WRITTEN EXERCISE -
Pull out each line of the items below that contains the word "Marion", and copy it unchanged.

RECORDS FOR THIS EXERCISE -
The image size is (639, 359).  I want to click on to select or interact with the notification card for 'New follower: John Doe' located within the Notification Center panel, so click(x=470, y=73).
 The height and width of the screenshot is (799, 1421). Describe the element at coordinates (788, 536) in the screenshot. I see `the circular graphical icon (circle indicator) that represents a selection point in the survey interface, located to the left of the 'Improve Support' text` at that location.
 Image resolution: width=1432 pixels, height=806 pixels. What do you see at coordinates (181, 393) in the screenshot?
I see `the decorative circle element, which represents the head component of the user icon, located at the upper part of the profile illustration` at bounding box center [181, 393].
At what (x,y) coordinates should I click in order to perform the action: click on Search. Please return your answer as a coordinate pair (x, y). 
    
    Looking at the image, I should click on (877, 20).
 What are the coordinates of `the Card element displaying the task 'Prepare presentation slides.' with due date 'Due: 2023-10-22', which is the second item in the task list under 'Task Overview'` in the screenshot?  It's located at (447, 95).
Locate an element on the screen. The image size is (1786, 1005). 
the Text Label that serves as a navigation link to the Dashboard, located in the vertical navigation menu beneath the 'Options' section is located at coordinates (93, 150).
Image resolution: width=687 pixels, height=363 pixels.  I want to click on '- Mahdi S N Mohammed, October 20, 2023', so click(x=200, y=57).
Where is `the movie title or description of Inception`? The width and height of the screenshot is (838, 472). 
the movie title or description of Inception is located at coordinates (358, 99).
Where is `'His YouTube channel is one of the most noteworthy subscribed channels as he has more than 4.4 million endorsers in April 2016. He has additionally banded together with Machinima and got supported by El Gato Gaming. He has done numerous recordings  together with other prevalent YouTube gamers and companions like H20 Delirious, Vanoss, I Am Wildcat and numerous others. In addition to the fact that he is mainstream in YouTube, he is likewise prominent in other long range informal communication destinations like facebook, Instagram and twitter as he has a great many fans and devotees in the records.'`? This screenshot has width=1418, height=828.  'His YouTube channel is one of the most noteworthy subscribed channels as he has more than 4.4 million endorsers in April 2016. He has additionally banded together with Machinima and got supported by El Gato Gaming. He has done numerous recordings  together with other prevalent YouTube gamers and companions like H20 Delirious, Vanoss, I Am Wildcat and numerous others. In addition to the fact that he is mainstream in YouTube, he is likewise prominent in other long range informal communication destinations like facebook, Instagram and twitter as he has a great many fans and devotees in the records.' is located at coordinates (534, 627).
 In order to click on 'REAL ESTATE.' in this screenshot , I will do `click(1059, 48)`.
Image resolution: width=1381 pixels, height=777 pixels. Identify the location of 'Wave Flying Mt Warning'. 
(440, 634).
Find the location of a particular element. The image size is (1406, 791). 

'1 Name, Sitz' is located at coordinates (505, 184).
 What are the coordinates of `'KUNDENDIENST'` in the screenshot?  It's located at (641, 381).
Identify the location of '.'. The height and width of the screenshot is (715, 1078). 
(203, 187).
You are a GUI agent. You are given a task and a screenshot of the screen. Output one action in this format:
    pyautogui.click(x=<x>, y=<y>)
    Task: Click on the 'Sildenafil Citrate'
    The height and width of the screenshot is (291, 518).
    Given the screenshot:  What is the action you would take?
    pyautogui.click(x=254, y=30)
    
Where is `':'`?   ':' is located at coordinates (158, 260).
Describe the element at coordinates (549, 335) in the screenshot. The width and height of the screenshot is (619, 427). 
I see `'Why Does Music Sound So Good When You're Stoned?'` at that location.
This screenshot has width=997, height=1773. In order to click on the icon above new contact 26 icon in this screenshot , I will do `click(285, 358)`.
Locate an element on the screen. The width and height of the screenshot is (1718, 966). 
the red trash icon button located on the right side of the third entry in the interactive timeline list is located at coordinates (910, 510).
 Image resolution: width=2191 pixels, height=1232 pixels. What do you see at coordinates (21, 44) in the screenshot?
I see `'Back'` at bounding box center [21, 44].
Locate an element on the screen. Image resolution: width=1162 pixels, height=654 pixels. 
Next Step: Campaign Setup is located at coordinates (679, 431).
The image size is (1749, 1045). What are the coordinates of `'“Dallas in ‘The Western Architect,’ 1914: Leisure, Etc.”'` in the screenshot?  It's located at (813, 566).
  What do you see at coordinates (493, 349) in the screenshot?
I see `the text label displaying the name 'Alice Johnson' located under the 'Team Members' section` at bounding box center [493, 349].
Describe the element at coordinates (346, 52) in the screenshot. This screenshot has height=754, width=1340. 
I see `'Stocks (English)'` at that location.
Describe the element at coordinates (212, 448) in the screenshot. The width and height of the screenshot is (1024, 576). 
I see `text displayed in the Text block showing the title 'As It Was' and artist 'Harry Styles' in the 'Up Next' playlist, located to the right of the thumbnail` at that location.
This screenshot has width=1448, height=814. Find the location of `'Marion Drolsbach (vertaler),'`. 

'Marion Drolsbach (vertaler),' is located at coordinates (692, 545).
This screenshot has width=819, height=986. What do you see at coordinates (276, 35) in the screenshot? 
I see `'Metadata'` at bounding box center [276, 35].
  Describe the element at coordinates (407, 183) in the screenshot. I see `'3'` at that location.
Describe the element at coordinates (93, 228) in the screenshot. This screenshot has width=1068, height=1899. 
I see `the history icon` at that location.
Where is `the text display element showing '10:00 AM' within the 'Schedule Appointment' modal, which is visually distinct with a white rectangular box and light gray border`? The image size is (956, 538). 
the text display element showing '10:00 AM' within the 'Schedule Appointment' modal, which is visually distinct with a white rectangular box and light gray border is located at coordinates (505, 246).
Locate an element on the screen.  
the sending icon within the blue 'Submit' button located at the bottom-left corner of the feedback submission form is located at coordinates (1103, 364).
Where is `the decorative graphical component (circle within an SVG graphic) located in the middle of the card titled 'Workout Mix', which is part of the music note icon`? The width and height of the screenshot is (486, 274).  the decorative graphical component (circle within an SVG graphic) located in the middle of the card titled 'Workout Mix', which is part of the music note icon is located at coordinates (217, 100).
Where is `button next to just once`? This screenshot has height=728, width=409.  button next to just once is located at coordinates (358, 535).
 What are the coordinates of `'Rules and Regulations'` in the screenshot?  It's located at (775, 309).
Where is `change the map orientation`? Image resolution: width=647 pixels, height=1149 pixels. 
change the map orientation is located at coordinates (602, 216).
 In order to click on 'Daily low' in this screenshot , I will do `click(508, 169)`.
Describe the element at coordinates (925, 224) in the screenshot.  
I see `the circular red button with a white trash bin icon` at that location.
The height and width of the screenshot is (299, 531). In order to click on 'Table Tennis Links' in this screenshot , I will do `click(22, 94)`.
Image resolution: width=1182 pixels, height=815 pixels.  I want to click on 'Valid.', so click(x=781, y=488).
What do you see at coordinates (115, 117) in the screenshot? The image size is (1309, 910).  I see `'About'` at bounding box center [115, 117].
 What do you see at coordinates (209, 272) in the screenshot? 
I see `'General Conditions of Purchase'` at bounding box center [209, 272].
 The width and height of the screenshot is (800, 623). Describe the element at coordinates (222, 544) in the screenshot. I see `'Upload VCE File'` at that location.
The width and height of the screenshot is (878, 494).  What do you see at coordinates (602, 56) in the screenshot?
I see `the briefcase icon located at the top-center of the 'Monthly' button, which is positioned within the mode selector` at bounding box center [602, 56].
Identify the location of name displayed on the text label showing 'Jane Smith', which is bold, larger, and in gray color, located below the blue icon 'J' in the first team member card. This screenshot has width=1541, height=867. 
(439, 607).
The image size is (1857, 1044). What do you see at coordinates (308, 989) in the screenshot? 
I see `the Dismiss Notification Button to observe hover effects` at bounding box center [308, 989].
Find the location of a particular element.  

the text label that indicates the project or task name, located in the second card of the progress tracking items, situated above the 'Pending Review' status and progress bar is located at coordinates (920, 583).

EXERCISE SOLUTION -
This screenshot has width=1448, height=814. Find the location of `'Marion Drolsbach (vertaler),'`. 
'Marion Drolsbach (vertaler),' is located at coordinates (692, 545).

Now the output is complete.